§ **Prompt**: All of the data is to be restated word for word.

== Exercise material ==

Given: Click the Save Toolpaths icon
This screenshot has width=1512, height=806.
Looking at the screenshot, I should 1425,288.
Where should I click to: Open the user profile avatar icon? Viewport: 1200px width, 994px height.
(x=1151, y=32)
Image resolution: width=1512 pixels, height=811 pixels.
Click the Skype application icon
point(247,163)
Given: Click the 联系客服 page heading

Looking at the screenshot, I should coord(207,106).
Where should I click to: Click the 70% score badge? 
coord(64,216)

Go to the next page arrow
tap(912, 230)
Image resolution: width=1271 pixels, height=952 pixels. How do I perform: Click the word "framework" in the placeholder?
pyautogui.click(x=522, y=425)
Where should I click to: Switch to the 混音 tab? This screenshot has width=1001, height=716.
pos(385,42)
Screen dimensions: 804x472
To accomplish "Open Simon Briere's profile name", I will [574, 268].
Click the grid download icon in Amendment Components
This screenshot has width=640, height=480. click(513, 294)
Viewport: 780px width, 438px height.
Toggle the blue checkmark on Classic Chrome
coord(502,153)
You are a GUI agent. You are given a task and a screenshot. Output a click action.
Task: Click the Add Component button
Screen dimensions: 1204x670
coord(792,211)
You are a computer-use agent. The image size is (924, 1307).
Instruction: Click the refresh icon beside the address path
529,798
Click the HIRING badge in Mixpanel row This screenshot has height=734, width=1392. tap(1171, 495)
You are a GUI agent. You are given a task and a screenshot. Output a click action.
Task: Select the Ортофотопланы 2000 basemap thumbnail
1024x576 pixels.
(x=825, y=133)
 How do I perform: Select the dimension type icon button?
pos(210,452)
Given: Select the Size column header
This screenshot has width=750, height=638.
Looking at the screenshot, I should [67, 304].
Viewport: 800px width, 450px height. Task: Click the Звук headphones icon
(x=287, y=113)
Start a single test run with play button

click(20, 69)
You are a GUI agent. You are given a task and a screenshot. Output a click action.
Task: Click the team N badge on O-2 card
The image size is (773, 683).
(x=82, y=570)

===

§ **Task result**:
Given: Click the Save Toolpaths icon
This screenshot has width=1512, height=806.
Looking at the screenshot, I should 1425,288.
Where should I click to: Open the user profile avatar icon? Viewport: 1200px width, 994px height.
(x=1151, y=32)
Image resolution: width=1512 pixels, height=811 pixels.
Click the Skype application icon
point(247,163)
Given: Click the 联系客服 page heading

Looking at the screenshot, I should coord(207,106).
Where should I click to: Click the 70% score badge? 
coord(64,216)

Go to the next page arrow
tap(912, 230)
Image resolution: width=1271 pixels, height=952 pixels. How do I perform: Click the word "framework" in the placeholder?
pyautogui.click(x=522, y=425)
Where should I click to: Switch to the 混音 tab? This screenshot has width=1001, height=716.
pos(385,42)
Screen dimensions: 804x472
To accomplish "Open Simon Briere's profile name", I will [574, 268].
Click the grid download icon in Amendment Components
This screenshot has width=640, height=480. click(513, 294)
Viewport: 780px width, 438px height.
Toggle the blue checkmark on Classic Chrome
coord(502,153)
You are a GUI agent. You are given a task and a screenshot. Output a click action.
Task: Click the Add Component button
Screen dimensions: 1204x670
coord(792,211)
You are a computer-use agent. The image size is (924, 1307).
Instruction: Click the refresh icon beside the address path
529,798
Click the HIRING badge in Mixpanel row This screenshot has height=734, width=1392. tap(1171, 495)
You are a GUI agent. You are given a task and a screenshot. Output a click action.
Task: Select the Ортофотопланы 2000 basemap thumbnail
1024x576 pixels.
(x=825, y=133)
 How do I perform: Select the dimension type icon button?
pos(210,452)
Given: Select the Size column header
This screenshot has width=750, height=638.
Looking at the screenshot, I should [67, 304].
Viewport: 800px width, 450px height. Task: Click the Звук headphones icon
(x=287, y=113)
Start a single test run with play button

click(20, 69)
You are a GUI agent. You are given a task and a screenshot. Output a click action.
Task: Click the team N badge on O-2 card
The image size is (773, 683).
(x=82, y=570)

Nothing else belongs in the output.